Je ne suis pas naïf : nous vivons dans un monde de plus en plus individualiste, de plus en plus violent – et ce n’est pas l’élection de Trump qui va apporter un peu de douceur. C’est l’ère du repli sur soi, de la méfiance, voire du rejet catégorique de celui qui est différent pour la simple raison qu’il est différent. Voilà pourquoi, à l’échelle collective aussi, la bienveillance est une vertu fondamentale et nécessaire.

Et la France dans tout ça ? Champion toutes catégories du pessimisme généralisé, notre pays est de plus en plus écartelé, marqué par une déconsidération du politique et par une défiance inquiétante vis-à-vis des institutions (police, justice, école notamment). C’est en cela qu’elle est un danger pour la démocratie. Car la démocratie, c’est la confiance dans le jugement du peuple. Mais c’est aussi son corolaire : la confiance du peuple vis-à-vis des politiques – d’où l’effet désastreux de l’affaire des emplois fictifs de Fillon. Résultat : une montée alarmante des extrêmes dans un climat nauséabond de chasse aux « élites » et de dénonciation du « système » – comme si Marine Le Pen ou Mélenchon n’en faisaient pas partie, comme s’ils n’étaient pas eux-mêmes des professionnels de la politique.
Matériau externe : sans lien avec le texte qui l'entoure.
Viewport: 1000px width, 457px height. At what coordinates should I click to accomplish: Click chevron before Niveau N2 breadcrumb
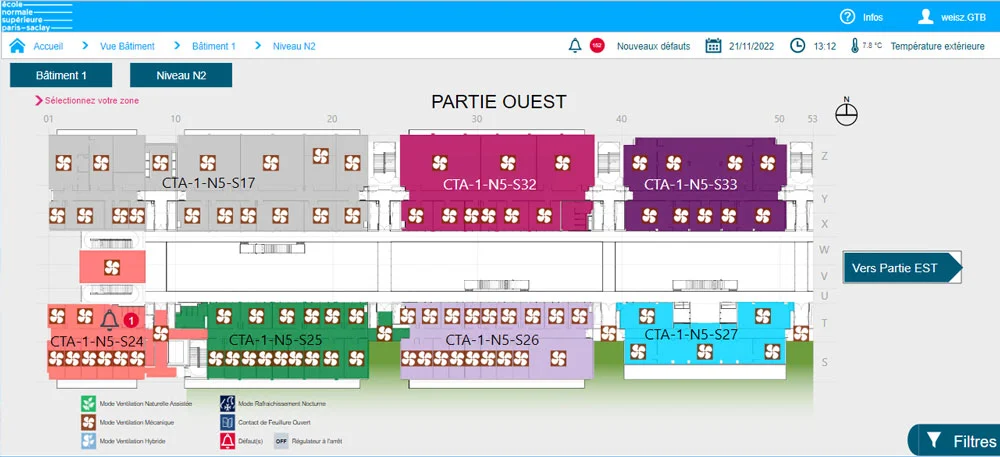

Ces discours hargneux, jouant sur la peur et le sentiment de déclassement, distillent leur poison lentement mais efficacement. Ils fracturent profondément les Français entre eux; ils induisent l’idée que le malheur des uns est de la faute des autres (les immigrés, les bénéficiaires du RSA, les patrons…) ; ils arrivent même à faire croire qu’il suffirait d’enlever quelque chose à certains pour que tout aille mieux.

Ces discours sont terribles surtout parce qu’ils valorisent l’égoïsme, parce qu’ils font passer la bienveillance pour de la faiblesse, voire de l’injustice. Et c’est là où je voulais en venir : à jouer ainsi sur les plus bas instincts, à encourager le chacun pour soi, ils finissent par déconsidérer l’idée même de toute forme de discrimination positive. Réserver 6% des emplois aux personnes en situation de handicap ? Accorder la gratuité des soins aux plus démunis ? Diminuer les charges patronales pour l’embauche des seniors ? Aujourd’hui de nombreux Français répondent : c’est inique car moi je n’ai pas la « chance » d’être pauvre, vieux ou handicapé – j’ai même entendu un jour à la télé quelqu’un balancer froidement « Si c’est ça, je peux me couper une jambe ».

La bienveillance, c’est accepter l’autre dans son humanité. C’est bien de cela qu’il s’agit. C’est bien une hygiène démocratique.